For these systems XLConnect uses a 'server relay' where the authorization code is fetched from the cloud system with the secret by XLConnect. The authorization code is then passed to the user's computer over https to be exchanged for the access token. This mimics the PKCE flow.

Because this authorization code can be exchanged only once, it can still be asserted that the token response containing the access and refresh tokens is only ever accessed by the client. Security reviewers are encouraged to use network traffic inspection tools like Fiddler or Wireshark to verify this for themselves.

Secure Storage of Refresh Tokens

One feature of OAuth is the offline_access scope that allows the client to login silently with out have to go through the web login every time. This is convenient but requires great care to be taken with the refresh token.

These tokens are only stored encrypted using Windows bult-in System.Security.Cryptography features with User Scope. This means that if the stored tokens were somehow to be stolen they can only be decrypted by the logged in user. This is an extra layer on top of normal Windows BitLocker encryption to ensure the user cannot accidentally share these tokens.

Data Flows Directly from API to User Computer

Data goes directly from a queried API to the client's computer without passing over XLConnect servers.

All traffic is over https only, with TLS 1.2 enforced. This is currenlty the highest supported standard.

Data Lake Storage

For certain applications, the data is too much to be pulled every time, for instance journal transactions. In that case the workbooks can store data locally in the Data Lake.

This is only used when required, please check with you developer if the file module is being used.

Data is stored in 'libraries' that point to a specific folder. Javascript code can only access data at or below these folders. This is a security design to prevent javascript code from being able to scan a user's computer for files. The 'default' library can be accessed at:

C:\Users\<UserName>\AppData\Local\XLConnect\Data

Please note: If used, this is currently not encrypted by XLConnect for transparency reasons and to enable users to use this data for other applications like Python and Power Query etc. The harddrive itself will still be encrypted by BitLocker. If a laptop would fall into the wrong hands the data would still be encrypted.

The Add-In

As the cloud components do not hold any sensitive data, the Add-In must be very secure.

The Add-In is written in C# and delivered though a MSI installer that is signed through Extended Validation Code Signing Certificate.
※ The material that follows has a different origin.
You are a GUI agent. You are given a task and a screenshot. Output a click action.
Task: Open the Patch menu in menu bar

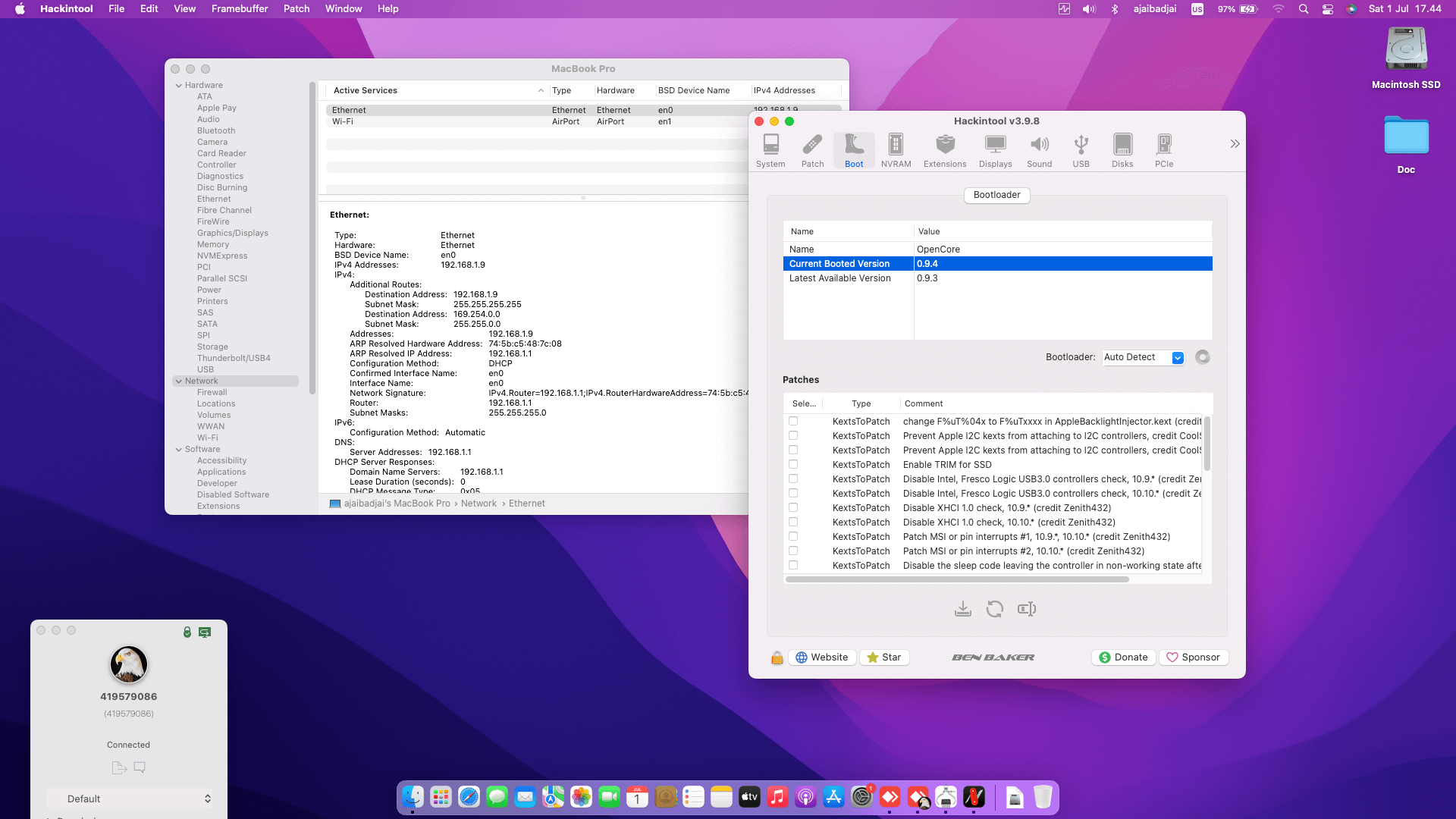(296, 9)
This certificate can be inspected by right-clicking the MSI then selecting properties:

These certificates are only granted after a rigorous validation process and require a physical token with a password that are both closely guarded. Files without this signature will be flagged by Windows with the Windows Defender SmartScreen to warn you about running unsigned files.

All this ensures that the code you run is from XLConnect B.V. In itself this does not prevent XLConnect from shipping particular updates, it does however create a ironclad trail. In the case of suspicion it is technically not difficult to read the .NET code and assert the code is safe. If a party requires a code review or escrow arrangement we can provide that. In the end, a relationship with a software vendor, be it desktop or cloud, requires some trust. This is a solid as it gets.